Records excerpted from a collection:
....
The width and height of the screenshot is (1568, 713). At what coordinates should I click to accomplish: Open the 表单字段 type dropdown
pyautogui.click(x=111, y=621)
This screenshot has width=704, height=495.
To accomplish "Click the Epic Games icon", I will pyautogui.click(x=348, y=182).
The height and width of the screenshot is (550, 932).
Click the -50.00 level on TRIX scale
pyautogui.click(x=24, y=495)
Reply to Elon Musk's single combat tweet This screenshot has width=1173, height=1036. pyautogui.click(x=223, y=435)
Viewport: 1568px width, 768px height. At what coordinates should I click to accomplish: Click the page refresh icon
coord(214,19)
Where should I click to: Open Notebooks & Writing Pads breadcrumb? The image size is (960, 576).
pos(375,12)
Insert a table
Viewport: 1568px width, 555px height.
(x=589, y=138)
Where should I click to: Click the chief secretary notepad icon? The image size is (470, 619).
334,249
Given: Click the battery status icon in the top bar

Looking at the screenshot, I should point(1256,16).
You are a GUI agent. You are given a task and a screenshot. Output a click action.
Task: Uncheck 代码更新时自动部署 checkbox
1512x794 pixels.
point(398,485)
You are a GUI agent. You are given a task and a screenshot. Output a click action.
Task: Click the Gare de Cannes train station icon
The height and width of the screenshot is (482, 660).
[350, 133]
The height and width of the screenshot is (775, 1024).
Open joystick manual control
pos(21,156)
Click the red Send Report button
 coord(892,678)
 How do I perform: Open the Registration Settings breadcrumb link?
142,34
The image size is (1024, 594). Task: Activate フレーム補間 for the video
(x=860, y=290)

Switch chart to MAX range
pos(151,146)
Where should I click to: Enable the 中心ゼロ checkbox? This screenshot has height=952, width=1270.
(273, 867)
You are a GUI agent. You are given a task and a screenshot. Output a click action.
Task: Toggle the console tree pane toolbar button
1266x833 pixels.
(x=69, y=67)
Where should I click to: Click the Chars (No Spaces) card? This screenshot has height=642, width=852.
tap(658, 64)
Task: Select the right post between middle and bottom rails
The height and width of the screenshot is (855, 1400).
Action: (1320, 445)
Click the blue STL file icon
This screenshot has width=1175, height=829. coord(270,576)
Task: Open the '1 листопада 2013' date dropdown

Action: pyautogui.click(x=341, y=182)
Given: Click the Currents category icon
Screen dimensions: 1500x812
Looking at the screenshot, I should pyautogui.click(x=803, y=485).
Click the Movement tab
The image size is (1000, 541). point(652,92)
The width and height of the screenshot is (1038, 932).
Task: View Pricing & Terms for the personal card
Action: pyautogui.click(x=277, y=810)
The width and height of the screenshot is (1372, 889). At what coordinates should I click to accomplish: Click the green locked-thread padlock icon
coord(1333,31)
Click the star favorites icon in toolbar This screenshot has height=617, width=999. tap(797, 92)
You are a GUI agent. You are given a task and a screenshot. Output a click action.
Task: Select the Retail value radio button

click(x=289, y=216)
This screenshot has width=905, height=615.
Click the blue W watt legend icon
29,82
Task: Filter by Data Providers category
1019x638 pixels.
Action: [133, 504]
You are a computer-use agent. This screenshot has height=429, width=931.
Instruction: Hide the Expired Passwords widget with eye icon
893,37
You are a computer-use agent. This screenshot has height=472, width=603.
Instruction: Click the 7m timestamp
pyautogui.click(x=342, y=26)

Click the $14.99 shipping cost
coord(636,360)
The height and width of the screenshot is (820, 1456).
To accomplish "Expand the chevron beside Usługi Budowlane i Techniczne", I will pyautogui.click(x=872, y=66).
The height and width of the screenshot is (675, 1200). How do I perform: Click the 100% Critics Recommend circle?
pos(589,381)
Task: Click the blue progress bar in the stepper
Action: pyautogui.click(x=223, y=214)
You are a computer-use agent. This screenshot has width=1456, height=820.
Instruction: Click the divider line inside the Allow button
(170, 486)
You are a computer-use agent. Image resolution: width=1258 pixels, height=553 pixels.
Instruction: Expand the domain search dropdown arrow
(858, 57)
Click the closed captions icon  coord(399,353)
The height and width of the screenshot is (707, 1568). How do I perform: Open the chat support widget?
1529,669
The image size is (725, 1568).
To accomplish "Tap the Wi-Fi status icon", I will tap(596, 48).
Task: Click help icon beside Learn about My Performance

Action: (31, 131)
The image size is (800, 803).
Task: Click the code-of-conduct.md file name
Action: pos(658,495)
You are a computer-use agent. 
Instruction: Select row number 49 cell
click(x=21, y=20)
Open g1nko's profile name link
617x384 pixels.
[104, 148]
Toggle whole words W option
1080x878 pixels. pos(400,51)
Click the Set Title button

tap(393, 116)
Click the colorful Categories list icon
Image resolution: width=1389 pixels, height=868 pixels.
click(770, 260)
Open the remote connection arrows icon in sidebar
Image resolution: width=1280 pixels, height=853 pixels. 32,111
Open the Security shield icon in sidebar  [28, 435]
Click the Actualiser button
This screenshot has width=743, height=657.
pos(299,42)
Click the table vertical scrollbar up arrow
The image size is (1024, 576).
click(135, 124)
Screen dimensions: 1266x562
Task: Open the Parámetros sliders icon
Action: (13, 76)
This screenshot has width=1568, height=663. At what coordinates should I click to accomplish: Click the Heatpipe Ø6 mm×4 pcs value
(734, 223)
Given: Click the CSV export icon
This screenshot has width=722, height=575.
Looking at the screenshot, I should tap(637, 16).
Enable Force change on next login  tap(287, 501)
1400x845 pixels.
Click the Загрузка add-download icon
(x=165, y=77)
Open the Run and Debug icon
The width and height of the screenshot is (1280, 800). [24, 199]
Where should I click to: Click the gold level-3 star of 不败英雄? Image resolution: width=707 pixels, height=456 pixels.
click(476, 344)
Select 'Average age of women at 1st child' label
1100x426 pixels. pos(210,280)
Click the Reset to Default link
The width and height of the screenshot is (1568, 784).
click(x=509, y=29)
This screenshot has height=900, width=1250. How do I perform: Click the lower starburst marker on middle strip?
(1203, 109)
....
(TASK TO COMPLETE)
Search term "table": return each line of the data that contains it.

(ANSWER SECTION)
Insert a table
Click the table vertical scrollbar up arrow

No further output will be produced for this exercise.